In 1960 the use of the building was re-positioned when the President of India who is the supreme commander of the Indian Defense forces sanctioned for the structure to be transformed into the National Defense College (NDC). The College was inaugurated by Pandit Jawaharlal Nehru as the first prime minister of India. Ever since the responsibility for its maintenance lies with the Military Engineering Service.
As far as a distinct but dynamics of Heritage of the City of Delhi goes, the NDC remains a unique pioneering institution in Asia of its kind. Perceived as a think tank it offers courses on Strategies of Security and related matters to high ranking civil and defense officers from India and around the world.
The majestic building, characterized by rows of Tuscan pillars, high ceilings, is defined by long galleries, large halls, rooms and impressive gardens.

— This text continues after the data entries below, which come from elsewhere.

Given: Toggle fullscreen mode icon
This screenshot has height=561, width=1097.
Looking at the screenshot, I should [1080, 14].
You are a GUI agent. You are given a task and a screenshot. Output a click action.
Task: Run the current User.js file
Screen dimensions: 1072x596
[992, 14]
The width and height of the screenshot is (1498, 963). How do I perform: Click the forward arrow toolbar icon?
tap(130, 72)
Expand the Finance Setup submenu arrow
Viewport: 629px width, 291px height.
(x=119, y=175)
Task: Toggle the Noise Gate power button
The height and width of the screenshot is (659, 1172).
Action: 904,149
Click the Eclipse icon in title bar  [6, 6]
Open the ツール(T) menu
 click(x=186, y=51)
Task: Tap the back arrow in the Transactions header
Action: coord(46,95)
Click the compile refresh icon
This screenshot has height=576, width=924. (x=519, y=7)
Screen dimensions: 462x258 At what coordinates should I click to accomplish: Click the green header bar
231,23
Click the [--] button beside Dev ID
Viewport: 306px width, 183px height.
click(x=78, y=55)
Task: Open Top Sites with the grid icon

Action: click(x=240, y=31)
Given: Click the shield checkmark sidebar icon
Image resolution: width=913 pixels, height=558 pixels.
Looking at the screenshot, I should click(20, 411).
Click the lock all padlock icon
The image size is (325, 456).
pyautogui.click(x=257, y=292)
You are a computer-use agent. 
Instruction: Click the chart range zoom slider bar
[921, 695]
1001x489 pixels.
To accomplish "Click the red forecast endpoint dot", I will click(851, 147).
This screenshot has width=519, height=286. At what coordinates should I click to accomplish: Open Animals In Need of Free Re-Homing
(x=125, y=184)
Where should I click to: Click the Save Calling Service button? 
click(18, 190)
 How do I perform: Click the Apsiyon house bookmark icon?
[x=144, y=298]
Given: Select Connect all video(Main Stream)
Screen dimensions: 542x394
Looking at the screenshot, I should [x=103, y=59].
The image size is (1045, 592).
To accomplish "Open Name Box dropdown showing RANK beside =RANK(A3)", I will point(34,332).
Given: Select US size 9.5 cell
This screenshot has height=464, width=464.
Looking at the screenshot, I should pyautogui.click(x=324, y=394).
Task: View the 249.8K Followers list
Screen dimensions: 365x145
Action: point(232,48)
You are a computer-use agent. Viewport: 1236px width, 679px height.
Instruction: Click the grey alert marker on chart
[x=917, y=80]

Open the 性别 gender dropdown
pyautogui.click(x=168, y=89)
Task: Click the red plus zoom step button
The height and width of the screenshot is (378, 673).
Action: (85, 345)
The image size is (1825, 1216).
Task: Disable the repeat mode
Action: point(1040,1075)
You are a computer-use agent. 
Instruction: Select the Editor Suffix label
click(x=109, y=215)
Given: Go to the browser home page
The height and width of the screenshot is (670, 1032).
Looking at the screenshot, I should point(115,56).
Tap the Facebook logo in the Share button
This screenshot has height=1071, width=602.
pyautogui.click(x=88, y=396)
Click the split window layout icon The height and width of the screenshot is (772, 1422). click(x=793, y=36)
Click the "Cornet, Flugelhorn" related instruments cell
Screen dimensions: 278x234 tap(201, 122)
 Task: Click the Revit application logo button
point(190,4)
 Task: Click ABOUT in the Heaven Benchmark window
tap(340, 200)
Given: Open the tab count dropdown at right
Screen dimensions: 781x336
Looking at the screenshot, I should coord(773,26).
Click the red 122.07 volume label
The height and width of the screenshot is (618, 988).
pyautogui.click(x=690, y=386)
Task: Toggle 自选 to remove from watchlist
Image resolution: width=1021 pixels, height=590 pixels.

Different parts of the building are shared by the Army, Air Force, and the Navy.
There is yet another alluring snippet in the narrative of Heritage of this building which emerged in my visit to this sacred out of the bound building, and it was one that is related to what now has become a topic of great discussion on heritage platforms – The Heritage of cuisine.
It is humbly acknowledged by the defense forces that the best cooks are from the Indian Navy, so much so, that the Chief cook for the President of India is also appointed from the Navy. “For days with nothing but the ocean, where the seamen are often rocked by sea-sickness and with a strict order not to consume alcohol, food takes a great priority of engaging the senses….” told me an officer associated with the administration of the building. Before leaving this hallowed space, I had the chance to sample the famed food. But the travel from the front of the building to the dining room seemed to be a heritage journey of its own. One passed imposing halls decorated with fascinating paintings, documents, and gifts from different countries. While what appeared to be the Army side contained monumental animal trophies, the naval section of the building that led to the dining room contained paintings related to the sea, photographs of prominent ships, and officers, there was for example an interesting well almost a sexual frame describing why a Ship is a ‘She’… It read that the Ship is a She since she is surrounded by the bustle, and gang of men, that she has a waist, and takes a lot of paint to keep her good-looking….
The Stroll to the space of the much-awaited food was through a long carpeted, narrow corridor lined that was like everything else had interesting photographs and other unique adornments. Finally, the journey expanded into the realm and sensibilities of food and it was worth the walk… a wide spread of salads, exotic sweet dishes, experimental assortments of bread awaited us…YES! The Ship of our Sense truly rocked.